Two fast-developing technological areas would be worth keeping track of. First is the growing issue of cloud computing (and cloud backups) for NATO and EU cyber resilience. On the one hand, remote storage can help maintain digital continuity of operations in case of an infrastructure disruption. On the other hand, clouds also have their insecurities and the level of responsibility that private operators bear for the security of their cloud still needs to be better defined. In any case, cloud computing is increasingly finding its way into our everyday lives, the EU–NATO Cyber Innovation Committee should look at better cyber defense capabilities in this field. Second is the growing role of automated information sharing in identifying relevant information more quickly, but also in automating threat mitigation in real time. Automated sharing of security and threat information could help the EU and NATO to standardize their threat information. The Committee could identify adequate information-sharing platforms that can withstand increasingly complex attacks, based on open industry specifications. Such platforms not only enable rapid communication and peer-based sharing, they also help reduce cost and increase the speed of cyber defense by automating processes that are currently often performed manually.

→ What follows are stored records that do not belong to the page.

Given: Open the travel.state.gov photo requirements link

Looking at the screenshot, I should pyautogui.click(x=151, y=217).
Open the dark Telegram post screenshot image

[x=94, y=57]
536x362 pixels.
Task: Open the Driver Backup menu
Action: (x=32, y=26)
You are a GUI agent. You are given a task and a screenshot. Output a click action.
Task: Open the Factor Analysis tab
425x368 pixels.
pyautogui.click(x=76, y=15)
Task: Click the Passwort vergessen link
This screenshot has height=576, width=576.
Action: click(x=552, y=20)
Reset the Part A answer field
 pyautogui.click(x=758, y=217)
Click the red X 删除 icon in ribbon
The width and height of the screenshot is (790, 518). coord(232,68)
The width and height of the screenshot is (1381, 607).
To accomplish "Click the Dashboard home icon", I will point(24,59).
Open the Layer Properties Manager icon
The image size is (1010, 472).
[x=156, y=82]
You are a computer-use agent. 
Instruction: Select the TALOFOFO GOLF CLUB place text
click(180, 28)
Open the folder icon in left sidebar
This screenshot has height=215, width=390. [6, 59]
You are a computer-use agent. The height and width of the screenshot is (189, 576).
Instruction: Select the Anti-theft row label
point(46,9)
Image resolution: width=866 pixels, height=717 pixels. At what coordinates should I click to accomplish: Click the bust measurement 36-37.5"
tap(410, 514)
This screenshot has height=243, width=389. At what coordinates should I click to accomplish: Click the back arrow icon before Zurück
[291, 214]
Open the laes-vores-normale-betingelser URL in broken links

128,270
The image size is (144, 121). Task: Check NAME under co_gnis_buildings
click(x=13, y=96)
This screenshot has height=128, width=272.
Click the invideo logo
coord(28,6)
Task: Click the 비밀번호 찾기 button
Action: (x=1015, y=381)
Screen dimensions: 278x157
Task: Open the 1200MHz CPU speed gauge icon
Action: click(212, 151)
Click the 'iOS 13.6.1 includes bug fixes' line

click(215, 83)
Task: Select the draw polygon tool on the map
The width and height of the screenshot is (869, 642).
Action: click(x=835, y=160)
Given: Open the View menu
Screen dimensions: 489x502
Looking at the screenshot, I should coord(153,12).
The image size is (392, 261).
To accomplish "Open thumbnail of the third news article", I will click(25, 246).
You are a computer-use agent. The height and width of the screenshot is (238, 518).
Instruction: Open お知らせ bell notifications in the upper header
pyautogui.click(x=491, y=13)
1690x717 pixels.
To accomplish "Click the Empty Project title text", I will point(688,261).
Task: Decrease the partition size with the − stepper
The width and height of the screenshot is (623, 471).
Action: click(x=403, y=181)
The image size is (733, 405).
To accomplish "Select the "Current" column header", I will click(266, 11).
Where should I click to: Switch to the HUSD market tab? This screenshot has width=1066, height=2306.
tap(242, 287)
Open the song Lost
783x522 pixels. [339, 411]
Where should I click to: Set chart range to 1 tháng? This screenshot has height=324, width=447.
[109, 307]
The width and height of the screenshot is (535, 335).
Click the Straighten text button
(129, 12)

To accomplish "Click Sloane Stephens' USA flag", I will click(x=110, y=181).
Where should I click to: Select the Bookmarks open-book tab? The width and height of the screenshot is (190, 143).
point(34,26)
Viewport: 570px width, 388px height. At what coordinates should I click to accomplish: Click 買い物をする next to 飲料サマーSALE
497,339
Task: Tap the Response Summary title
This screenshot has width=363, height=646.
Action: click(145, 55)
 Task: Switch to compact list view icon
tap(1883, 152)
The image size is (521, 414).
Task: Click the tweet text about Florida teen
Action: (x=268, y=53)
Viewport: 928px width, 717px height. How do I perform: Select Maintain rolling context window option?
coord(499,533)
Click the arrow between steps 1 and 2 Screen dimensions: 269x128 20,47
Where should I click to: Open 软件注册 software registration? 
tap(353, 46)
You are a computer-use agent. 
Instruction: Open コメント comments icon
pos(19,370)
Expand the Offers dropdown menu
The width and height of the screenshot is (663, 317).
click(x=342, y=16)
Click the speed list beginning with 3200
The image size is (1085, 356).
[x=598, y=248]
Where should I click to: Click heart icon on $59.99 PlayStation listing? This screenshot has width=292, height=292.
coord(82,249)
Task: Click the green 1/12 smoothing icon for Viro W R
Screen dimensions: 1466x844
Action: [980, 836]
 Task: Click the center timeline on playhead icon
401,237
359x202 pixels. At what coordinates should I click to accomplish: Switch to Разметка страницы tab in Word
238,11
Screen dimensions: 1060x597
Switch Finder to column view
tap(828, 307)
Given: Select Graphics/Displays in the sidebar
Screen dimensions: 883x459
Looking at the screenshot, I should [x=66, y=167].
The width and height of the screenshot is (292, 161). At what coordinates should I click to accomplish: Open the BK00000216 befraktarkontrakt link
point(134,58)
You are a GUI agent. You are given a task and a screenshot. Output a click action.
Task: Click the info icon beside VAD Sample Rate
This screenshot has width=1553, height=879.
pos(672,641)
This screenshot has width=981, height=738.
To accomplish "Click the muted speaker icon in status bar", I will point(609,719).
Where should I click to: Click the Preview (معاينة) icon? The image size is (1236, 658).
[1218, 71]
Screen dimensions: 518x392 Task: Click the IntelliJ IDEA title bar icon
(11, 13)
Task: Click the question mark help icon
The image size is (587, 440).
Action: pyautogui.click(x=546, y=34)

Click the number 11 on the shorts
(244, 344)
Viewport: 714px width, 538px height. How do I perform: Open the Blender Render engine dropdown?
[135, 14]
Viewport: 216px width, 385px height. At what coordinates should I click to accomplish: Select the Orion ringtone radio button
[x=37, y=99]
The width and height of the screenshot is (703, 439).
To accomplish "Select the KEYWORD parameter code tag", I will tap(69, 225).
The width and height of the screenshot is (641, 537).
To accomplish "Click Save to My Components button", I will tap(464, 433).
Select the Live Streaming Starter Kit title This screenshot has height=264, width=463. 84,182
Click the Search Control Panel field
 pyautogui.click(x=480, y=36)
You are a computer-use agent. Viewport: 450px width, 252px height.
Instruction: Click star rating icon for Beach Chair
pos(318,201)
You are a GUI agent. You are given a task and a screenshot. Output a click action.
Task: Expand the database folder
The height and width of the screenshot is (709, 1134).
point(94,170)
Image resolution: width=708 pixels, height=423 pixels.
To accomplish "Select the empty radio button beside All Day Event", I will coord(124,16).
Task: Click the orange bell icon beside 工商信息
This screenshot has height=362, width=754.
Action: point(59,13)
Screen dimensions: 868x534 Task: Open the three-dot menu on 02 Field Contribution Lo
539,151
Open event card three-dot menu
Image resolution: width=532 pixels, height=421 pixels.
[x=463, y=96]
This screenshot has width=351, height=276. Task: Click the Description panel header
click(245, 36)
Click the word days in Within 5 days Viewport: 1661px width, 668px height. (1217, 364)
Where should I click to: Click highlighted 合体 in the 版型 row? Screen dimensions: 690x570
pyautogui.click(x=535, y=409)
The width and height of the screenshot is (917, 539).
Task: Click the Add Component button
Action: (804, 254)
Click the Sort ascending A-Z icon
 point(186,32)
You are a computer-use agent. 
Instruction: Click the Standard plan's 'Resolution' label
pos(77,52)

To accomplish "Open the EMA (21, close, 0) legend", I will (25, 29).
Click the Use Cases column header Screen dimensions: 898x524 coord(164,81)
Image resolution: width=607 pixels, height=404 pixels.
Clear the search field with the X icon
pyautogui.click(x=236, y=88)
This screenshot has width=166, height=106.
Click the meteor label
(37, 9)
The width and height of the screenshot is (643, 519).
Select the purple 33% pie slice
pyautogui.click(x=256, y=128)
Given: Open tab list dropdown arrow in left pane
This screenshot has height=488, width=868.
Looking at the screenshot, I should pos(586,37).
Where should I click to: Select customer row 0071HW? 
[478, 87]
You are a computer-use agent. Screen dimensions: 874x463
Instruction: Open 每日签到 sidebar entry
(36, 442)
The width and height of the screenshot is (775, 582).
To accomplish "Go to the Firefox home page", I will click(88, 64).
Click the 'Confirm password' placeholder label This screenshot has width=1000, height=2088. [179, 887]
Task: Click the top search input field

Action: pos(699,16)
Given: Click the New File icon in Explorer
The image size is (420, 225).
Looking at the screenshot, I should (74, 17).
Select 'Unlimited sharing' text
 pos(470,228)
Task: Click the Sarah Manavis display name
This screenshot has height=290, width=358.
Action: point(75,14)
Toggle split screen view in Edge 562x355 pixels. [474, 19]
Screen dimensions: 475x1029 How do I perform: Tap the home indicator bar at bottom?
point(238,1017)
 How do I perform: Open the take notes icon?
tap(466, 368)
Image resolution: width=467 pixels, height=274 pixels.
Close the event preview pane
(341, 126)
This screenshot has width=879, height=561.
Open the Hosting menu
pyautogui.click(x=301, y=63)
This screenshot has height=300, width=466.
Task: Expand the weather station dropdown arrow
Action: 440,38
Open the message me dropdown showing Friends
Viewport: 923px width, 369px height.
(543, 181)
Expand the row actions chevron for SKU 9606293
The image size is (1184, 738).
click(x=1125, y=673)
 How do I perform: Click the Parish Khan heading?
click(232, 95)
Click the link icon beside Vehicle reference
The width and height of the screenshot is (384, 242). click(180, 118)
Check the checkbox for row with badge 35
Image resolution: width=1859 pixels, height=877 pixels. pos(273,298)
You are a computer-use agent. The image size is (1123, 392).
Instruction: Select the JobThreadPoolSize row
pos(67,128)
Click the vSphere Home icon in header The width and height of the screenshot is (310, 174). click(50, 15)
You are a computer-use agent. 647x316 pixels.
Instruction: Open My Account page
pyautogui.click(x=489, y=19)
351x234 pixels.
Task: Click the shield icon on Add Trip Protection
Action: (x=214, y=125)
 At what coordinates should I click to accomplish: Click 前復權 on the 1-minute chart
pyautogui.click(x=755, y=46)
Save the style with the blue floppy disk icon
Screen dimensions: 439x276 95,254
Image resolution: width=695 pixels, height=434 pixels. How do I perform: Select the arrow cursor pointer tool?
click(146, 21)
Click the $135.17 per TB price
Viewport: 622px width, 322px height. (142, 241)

Establish a Joint Working Group to synchronize EU and NATO crisis response systems

To date the existing capacity to synchronize EU and NATO cyber crisis response mechanisms is limited. It involves formal and informal meetings between the North Atlantic Council and the EU Political and Security Committee, exchanges at ministerial meetings, cross briefings to respective Committees and Councils, and informal staff-to-staff interaction, for instance between the European External Action Service and NATO’s International Staff. As is true for all forms of collective response in the EU or NATO and especially between the two, better and smoother cooperation in the case of cyber crises would be needed. The EU cyber crisis response mechanisms and NATO’s Crisis Response System should be synchronized in order to respond to major cyber incidents that affect multiple EU member states and NATO Allies or EU/NATO institutions. The recent EU announcement of a “blueprint” to respond to large-scale cybersecurity incidents invites rethinking EU and NATO coordination on this issue.

Hence, the EU and NATO should consider establishing a joint working group to propose how to synchronize their systems. As a first step, the Joint Working Group should develop a common template of crisis management phases through the full spectrum of EU and NATO competencies for cyber aspects. The Joint Working Group could also look at clarifying responsibility at the national and supranational levels, for issues like attribution or countermeasures. Proposals should also be made on how to synchronize joint strategic communication among EU and NATO institutions. Finally, more concrete proposals could be developed for using the EU Permanent Structured Cooperation (PESCO) or NATO structures to create national Cyber Defense Rapid Reaction Teams for supporting countries before, during, and after crises. PESCO could provide the possibility of jointly funding rapid reaction capacities for assisting member states in need. Given the existence of different crisis management tools that the EU and NATO have at their disposal, what is crucial now is to align those instruments and to work toward a common EU–NATO playbook on how to react to cyber incidents and crises.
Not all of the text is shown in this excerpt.